Thus a space at the beginning of a '' sequence is ignored; to start with
a space use two spaces; to start with ' >' use ' >'.
*Logic: the parser works down the line seeing if it matches the form.
as soon as it fails, it drops out and tries with the next line
until there are no more lines. Then it returns a fail.
If it succeeds on any line (ie gets to the end) it returns a
success, ignoring further lines. So ordering is important to ensure
the maximum length is parsed (eg '3.2' might succeed as '3')
*NOTE: special symbols /'xy' and ! always succeed, so care must be taken
when using them to order symbols containing them in the fonts list
of a state in such a way as to avoid unconditional looping.
The following symbols act as logical operators:
(<form>,<form>,....)
This is 'optional'. The () must contain at least one form.
The parser keeps trying forms until one works, then skips to the
end of the bracket, omitting the others. If none works, it carries
on anyway.
[<form>,<form>,....]
This is 'choose 1'. As before but if none works, it fails the whole
line.
{<form>}
This is 'repeat at least once'. <form> is tried once. If it fails,
the whole line fails. If it succeeds, then the parser keeps trying
<form> until it does fail, then carries on with the rest of the line.

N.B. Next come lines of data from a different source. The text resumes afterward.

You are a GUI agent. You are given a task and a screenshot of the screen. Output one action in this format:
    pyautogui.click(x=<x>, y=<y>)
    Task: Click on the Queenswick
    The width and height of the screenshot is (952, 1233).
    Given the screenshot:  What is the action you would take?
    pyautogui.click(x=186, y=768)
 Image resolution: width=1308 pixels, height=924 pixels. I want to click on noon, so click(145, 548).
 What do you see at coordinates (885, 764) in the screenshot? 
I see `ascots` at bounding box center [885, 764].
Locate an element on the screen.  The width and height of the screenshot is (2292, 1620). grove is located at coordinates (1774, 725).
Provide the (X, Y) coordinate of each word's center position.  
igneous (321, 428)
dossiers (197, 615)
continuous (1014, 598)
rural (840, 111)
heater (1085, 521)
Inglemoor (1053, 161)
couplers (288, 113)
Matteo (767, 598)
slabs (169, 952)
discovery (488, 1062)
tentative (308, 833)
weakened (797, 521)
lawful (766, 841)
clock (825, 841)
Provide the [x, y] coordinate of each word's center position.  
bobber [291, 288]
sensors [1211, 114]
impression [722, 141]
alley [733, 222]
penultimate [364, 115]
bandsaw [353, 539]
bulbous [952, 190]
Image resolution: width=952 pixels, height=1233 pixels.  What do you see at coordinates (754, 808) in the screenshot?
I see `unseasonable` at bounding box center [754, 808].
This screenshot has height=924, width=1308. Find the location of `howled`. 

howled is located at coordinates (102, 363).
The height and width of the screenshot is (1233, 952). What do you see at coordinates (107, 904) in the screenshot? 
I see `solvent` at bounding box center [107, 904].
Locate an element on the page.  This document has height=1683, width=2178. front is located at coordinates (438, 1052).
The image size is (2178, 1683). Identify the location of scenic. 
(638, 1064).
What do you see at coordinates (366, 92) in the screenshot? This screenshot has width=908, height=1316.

*So, complex maps can be built, Eg:
['A','B','C']('+','-')#
will succeed when the string is one of the letters A,B,C followed
by an optional + or - (but not both) and a compulsory word of at
least one and maybe more digits.
*Brackets can be nested, Eg:
#(['E','D']('+','-')#)
provides for an integer with double precision exponent.
There must be a number, and if there is anymore it must start
with 'E' or 'D', but not both, followed by optional sign mark
and compulsory exponent.
Note that this will parse '3' as well as '3E-24' since follow-on
exponent is optional.
* or, [A,a]({[$,#]})
allows a name which starts with a letter, of any case, followed by
an optional string of as many letters and full-stops as you like.
Z would succeed, as would Za. and s.hello.john, but .Z would fail.
** Note:However, the parser does not backtrack. If a line fails on which
** some options have already been processed, it does not go back and
** try the other options again, it goes on to the next line.
*No breaks for comments are allowed in form lists or other lists- they are
taken as end of list markers.
symbol any
form
.
*any character
symbol all
form
!
symbol other
form
~'_'
symbol din
form
/'":'
symbol data
alphalist upper single $('.')
DATA
symbol cn
form
':'
symbol virgule
form
','
*symbols can also be defined in terms of lists of strings The parser compares
*the string it has with the strings in the list, and if it finds a match, that
*symbol is returned as found. There are two sorts of list:
*alphalist: for words (generally). A parser form is provided at the top of
the list, which the parser uses to extract a notional 'word'
from the text. It then searches for a match to this word in the
list. The word must be identical- excess characters will fail.
*sizelist: for symbols, embedded words. The parser goes through the list
comparing each entry with its own length of characters from the
text. This allows tokens without identifiable separators to be
checked. Precedence is given to longer entries.
* an alphalist must be listed in full ascii order, low to high
* a sizelist is arranged in ascii order of first characters, then in
size order, longest to shortest, ie azz comes before ab comes before b.
*both types of lists must be have a size specifier, 'large' or 'small',
*to indicate the amount of memory to be reserved. 'large' lists can have up
*to 200 entries, 'small' ones up to 50.
*alphalists can also have size 'single', and only 1 entry.
*preceding the size specifier is an optional case specifier, upper, which
*causes all characters to be compared with list entries to be put into
*upper case before comparisons.
*any size of alphalist, and small sizelists, can be Hashed, for speed.
*Hashing is specified by giving two characters, the lowest and the
*highest ASCII values of the first characters of the words in the list,
*before the case specifier, or size specifier if there is no case.
*the list declarator ('alpha-' or 'sizelist') is followed by the size
specifier, then in the case of an alphalist, the parser form.